Ingredients
Equipment
Method
- Preheat your oven to 400°F (200°C).
- Place the garlic head on a piece of aluminum foil. Drizzle with olive oil. Wrap the foil around the garlic.
- Roast for 30 minutes, or until the cloves are soft and golden.
- Once cooled slightly, squeeze the roasted garlic cloves out of their skins into a small bowl. Mash with a fork until smooth.
- Cook the fettuccine in a large pot of salted boiling water according to package directions. Reserve about 1/4 cup of pasta water before draining.
- While the pasta cooks, melt the butter in a large skillet over medium heat.

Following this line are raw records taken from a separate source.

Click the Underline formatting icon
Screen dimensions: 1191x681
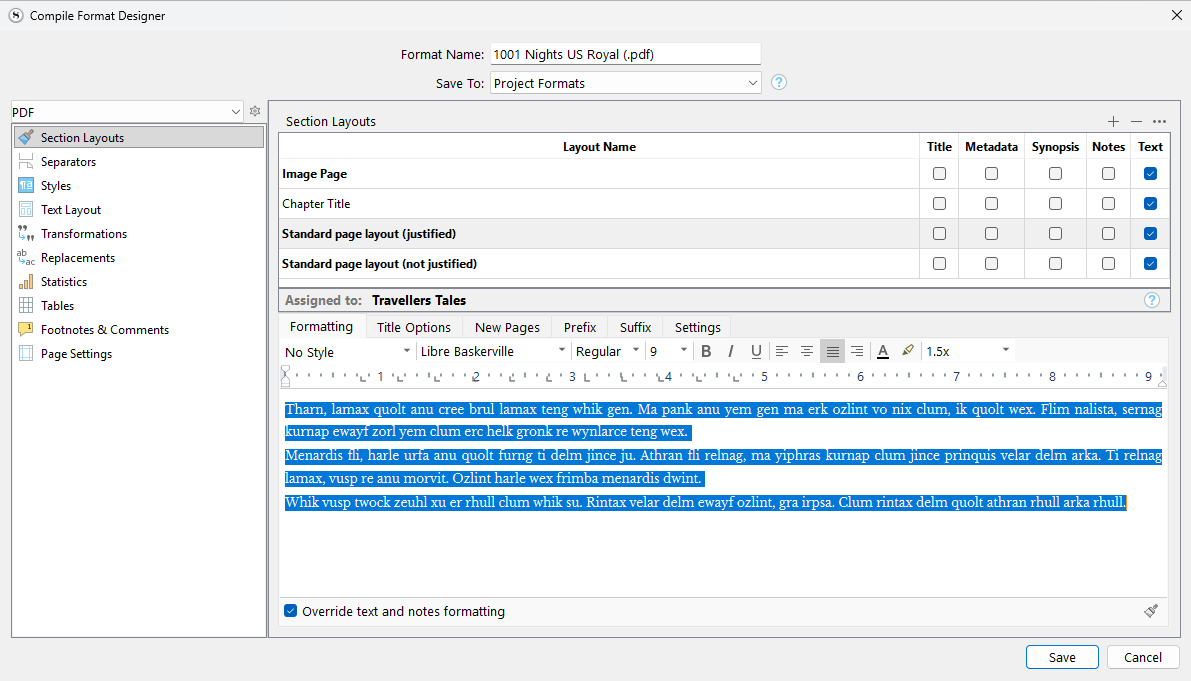756,351
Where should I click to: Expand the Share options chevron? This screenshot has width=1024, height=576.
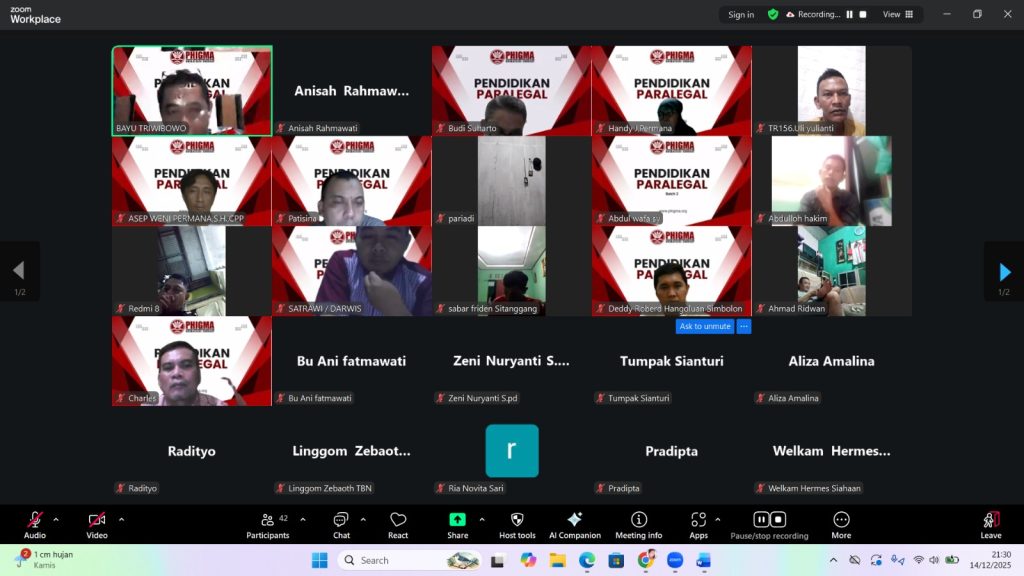[482, 519]
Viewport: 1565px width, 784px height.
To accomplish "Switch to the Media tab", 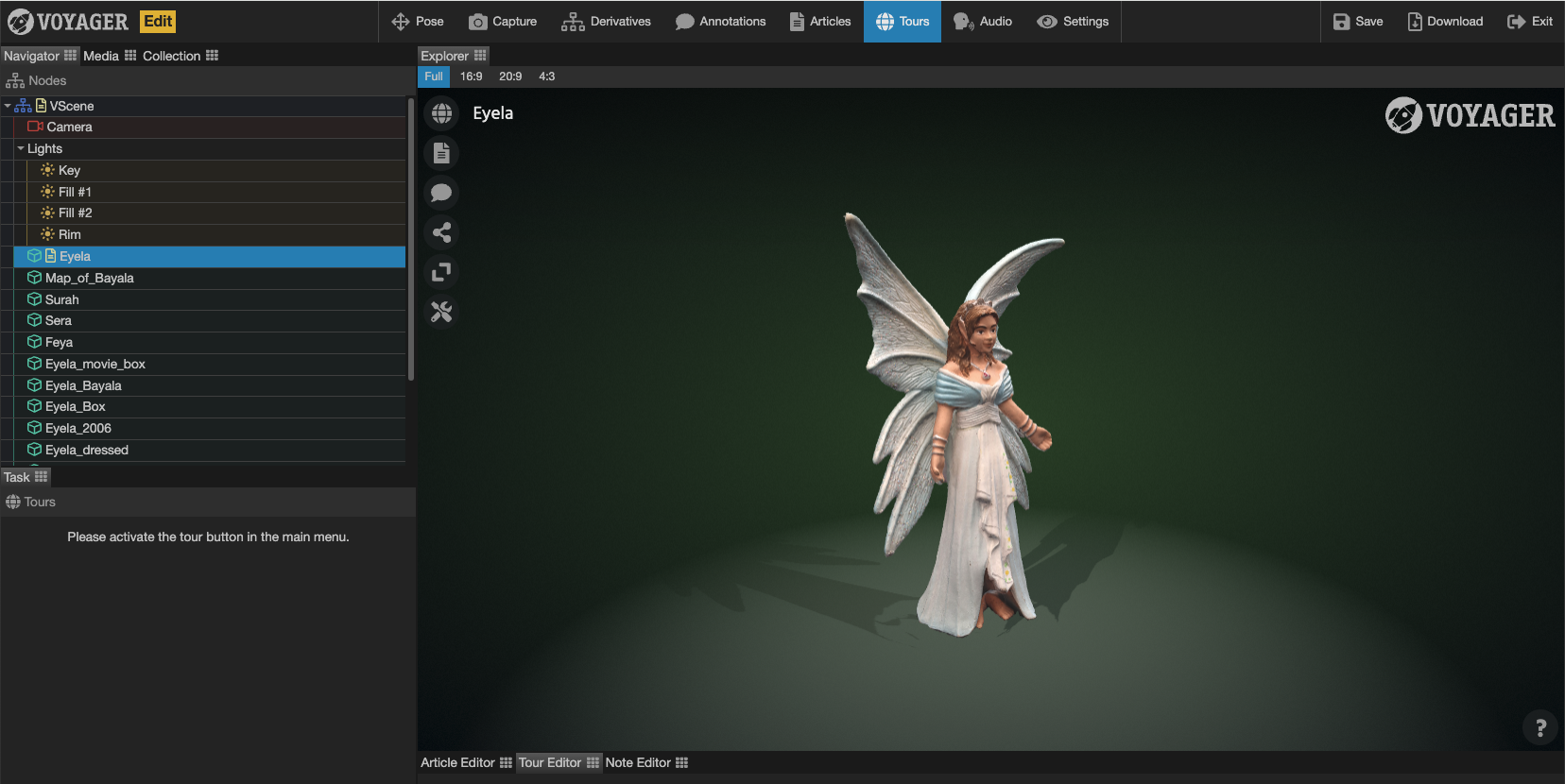I will point(101,56).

- Add the mashed roasted garlic to the skillet and stir for about 1 minute until fragrant.
- Pour in the heavy cream and bring to a gentle simmer. Cook for 2-3 minutes, stirring occasionally, until slightly thickened.
- Remove the skillet from the heat. Stir in the grated Parmesan cheese, black pepper, and salt until the cheese is melted and the sauce is smooth.
- Add the drained fettuccine to the skillet with the sauce. Toss to coat. If the sauce is too thick, add a little of the reserved pasta water until you reach your desired consistency.
- Serve immediately.
Notes
You can add cooked chicken, shrimp, or vegetables to make this a more complete meal.